▸ **What is needed**
Repeat every line from the one containing "Task: Focus the step Name text field" down to the one containing "(x=103, y=50)", both included, and nothing else.

▸ **Provided entries**
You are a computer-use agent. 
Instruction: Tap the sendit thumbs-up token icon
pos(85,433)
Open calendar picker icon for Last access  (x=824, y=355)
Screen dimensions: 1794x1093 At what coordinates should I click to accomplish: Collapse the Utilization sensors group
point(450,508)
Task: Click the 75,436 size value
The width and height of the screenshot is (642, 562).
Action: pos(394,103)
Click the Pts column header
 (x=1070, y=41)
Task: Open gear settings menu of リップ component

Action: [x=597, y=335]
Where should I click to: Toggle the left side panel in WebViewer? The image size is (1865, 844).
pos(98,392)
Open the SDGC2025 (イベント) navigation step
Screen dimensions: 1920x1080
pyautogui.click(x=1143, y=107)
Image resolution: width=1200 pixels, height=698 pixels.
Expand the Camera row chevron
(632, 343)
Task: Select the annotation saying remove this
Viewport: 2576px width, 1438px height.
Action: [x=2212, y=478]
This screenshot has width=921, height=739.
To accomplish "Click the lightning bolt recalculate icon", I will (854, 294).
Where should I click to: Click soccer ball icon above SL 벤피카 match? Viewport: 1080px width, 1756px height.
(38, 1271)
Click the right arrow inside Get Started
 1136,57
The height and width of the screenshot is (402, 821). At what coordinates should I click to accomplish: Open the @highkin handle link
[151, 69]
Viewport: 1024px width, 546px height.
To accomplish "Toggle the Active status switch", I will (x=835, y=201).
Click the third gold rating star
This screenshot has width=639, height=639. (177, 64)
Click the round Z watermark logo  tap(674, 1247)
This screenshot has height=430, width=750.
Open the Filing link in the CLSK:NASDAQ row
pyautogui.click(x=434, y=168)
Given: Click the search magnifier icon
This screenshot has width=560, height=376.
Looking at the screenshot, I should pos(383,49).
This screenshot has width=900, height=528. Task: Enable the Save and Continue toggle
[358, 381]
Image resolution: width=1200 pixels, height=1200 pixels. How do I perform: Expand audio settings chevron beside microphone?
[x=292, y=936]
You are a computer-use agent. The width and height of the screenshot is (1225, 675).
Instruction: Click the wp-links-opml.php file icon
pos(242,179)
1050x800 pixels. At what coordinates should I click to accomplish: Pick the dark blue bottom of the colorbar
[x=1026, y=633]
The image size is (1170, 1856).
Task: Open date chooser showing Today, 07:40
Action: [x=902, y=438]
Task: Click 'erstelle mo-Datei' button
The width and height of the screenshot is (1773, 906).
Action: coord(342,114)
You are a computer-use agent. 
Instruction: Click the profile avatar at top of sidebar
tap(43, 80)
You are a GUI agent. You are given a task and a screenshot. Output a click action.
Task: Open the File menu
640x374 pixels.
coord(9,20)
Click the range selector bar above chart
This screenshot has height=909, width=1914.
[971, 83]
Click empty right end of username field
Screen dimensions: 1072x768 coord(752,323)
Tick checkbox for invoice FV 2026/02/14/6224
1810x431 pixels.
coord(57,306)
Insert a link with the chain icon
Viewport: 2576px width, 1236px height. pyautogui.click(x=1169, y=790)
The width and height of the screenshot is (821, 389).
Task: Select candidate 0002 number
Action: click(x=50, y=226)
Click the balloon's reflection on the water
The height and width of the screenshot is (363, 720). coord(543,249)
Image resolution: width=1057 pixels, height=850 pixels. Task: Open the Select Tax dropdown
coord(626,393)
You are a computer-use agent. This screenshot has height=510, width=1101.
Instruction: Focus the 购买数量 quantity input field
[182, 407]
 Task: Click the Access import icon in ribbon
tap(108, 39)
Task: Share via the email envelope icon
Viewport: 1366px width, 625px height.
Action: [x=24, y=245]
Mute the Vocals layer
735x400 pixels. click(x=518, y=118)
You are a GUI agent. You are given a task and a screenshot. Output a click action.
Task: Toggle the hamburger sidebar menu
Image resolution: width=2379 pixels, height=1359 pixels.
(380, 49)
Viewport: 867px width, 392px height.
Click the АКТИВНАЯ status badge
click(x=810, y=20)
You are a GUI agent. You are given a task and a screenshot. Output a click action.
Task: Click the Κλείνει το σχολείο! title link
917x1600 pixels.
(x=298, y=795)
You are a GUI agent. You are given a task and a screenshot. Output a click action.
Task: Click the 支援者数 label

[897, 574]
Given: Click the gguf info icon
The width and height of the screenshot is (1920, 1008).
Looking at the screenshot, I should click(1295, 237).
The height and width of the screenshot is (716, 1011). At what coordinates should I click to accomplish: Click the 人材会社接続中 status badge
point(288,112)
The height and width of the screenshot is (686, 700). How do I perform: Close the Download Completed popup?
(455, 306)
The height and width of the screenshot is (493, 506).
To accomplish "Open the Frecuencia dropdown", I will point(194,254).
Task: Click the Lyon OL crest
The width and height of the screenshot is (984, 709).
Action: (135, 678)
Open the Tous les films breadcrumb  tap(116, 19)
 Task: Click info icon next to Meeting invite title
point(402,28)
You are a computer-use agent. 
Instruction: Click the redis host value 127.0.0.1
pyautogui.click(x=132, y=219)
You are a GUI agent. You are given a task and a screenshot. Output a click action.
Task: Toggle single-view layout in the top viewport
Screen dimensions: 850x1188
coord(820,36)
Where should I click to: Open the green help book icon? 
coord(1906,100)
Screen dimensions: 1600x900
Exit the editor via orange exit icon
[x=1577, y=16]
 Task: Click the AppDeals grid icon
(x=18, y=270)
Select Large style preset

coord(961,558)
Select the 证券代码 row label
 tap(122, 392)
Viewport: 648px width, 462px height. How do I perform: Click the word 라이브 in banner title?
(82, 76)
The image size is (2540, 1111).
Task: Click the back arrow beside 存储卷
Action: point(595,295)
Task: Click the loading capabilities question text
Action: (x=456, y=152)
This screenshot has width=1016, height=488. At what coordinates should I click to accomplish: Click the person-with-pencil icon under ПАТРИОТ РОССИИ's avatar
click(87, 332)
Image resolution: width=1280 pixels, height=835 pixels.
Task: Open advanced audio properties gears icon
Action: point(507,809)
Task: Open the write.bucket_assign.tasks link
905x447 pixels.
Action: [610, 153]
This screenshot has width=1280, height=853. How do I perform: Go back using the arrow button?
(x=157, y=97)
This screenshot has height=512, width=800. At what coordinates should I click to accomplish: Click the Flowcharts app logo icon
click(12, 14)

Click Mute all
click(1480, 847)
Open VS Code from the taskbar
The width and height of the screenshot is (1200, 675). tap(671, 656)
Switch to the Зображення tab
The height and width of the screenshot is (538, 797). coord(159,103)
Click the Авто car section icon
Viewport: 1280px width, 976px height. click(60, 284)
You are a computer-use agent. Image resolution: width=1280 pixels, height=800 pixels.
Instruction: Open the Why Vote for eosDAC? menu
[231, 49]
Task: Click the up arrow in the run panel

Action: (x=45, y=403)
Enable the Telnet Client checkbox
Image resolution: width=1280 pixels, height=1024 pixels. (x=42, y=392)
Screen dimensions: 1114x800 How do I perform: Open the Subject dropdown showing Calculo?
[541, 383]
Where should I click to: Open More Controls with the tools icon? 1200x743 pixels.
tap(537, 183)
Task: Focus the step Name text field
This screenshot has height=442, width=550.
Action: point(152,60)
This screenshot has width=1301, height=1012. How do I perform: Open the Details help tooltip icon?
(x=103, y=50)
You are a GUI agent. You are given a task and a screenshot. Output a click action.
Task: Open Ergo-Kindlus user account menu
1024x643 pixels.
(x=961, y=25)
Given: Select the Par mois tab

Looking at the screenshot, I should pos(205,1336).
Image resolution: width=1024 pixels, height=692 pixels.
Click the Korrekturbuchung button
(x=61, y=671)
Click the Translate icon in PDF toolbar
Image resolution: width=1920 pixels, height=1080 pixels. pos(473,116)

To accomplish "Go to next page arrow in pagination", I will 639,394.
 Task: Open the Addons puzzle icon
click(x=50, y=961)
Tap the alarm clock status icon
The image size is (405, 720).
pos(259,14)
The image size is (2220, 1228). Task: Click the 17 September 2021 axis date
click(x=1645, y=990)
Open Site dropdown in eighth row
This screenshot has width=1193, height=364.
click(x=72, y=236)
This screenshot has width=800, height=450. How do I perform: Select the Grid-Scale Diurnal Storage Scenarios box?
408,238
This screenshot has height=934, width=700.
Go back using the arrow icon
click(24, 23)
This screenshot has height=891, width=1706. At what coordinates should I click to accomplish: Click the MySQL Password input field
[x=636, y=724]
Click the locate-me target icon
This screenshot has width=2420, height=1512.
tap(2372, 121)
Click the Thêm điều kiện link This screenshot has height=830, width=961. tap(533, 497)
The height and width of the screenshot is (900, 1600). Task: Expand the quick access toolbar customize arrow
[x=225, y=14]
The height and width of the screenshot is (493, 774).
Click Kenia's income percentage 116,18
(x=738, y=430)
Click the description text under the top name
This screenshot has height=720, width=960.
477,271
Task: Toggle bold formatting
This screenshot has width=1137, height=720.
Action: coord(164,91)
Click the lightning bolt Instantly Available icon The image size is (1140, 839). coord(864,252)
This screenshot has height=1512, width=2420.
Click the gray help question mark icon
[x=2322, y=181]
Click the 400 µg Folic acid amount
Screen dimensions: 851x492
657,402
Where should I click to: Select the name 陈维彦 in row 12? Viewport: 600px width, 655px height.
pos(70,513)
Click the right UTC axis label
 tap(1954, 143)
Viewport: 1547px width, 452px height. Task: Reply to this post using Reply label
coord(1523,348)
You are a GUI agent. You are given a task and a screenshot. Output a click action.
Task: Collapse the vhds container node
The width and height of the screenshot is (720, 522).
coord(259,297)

▸ **Exercise response**
Task: Focus the step Name text field
This screenshot has height=442, width=550.
Action: point(152,60)
This screenshot has width=1301, height=1012. How do I perform: Open the Details help tooltip icon?
(x=103, y=50)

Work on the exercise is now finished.